When performing the quantitative goodwill impairment test, we determine the fair value of each reporting unit under a combination of an income approach derived from discounted cash flows and a market multiples approach using selected comparable public companies. Significant assumptions used in the income approach include: management’s forecasted cash flows, including estimated future revenue growth rates and margins, discount rates, and terminal value. Forecasts of future revenue growth and margins are based on management’s best estimates. Discount rates are determined using a weighted average cost of capital adjusted for risk factors specific to the reporting unit, with comparison to market and industry data. The terminal value is estimated following common methodology of calculating the present value of estimated perpetual cash flow beyond the last projected period assuming constant discount and long-term growth rates. Significant assumptions used in the market multiples approach include selection of the comparable public companies and calculation of the appropriate market multiples.
Recently Issued Accounting Pronouncements
In December 2023, the FASB issued ASU 2023-09, which requires expanded annual disclosures to the income tax rate reconciliation and the amount of income taxes paid. We will expand our disclosures in our 2026 Annual Report on Form 10-K when the standard becomes effective for us.
In November 2024, the FASB issued ASU 2024-03, which requires disclosure of certain expense amounts comprising Cost of sales and Selling, general and administrative expenses, as well as a qualitative description of the remaining expense amounts. In January 2025, the FASB issued ASU 2025-01, which clarified the effective date of this standard. We will expand our disclosures in our 2028 Annual Report on Form 10-K when the standard becomes effective for us.

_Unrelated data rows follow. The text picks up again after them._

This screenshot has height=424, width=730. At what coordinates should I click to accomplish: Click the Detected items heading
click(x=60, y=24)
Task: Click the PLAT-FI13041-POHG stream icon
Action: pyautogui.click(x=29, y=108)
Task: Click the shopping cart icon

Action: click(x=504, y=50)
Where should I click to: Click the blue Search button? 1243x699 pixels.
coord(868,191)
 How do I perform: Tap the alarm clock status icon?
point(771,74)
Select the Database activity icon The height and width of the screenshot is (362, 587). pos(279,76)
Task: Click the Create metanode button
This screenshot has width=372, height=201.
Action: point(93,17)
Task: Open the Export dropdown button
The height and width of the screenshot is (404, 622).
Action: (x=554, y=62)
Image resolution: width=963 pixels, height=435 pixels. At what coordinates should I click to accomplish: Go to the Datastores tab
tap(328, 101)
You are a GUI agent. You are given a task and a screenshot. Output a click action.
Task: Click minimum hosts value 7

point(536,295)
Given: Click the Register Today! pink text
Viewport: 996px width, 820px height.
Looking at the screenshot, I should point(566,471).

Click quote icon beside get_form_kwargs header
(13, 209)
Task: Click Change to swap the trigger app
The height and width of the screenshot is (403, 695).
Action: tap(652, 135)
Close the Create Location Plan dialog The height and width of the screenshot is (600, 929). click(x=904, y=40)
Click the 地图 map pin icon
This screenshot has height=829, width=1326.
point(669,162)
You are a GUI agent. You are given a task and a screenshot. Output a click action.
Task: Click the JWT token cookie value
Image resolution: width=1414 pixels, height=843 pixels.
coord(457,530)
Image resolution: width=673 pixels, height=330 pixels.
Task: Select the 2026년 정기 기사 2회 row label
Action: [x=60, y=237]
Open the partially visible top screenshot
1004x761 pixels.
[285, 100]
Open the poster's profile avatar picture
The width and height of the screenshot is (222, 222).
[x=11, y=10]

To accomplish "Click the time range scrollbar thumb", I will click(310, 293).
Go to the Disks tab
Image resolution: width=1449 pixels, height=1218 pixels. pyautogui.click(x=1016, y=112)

In September 2025, the FASB issued ASU 2025-06, which modernizes the internal-use software guidance in Subtopic 350-40 by removing software development considerations, and clarifies the threshold applied to begin capitalizing costs. We are evaluating and quantifying the impact from this standard, which will be effective for us in fiscal 2029.
We do not expect any other recently issued accounting pronouncements to have a material impact on our Consolidated Financial Statements and related disclosures.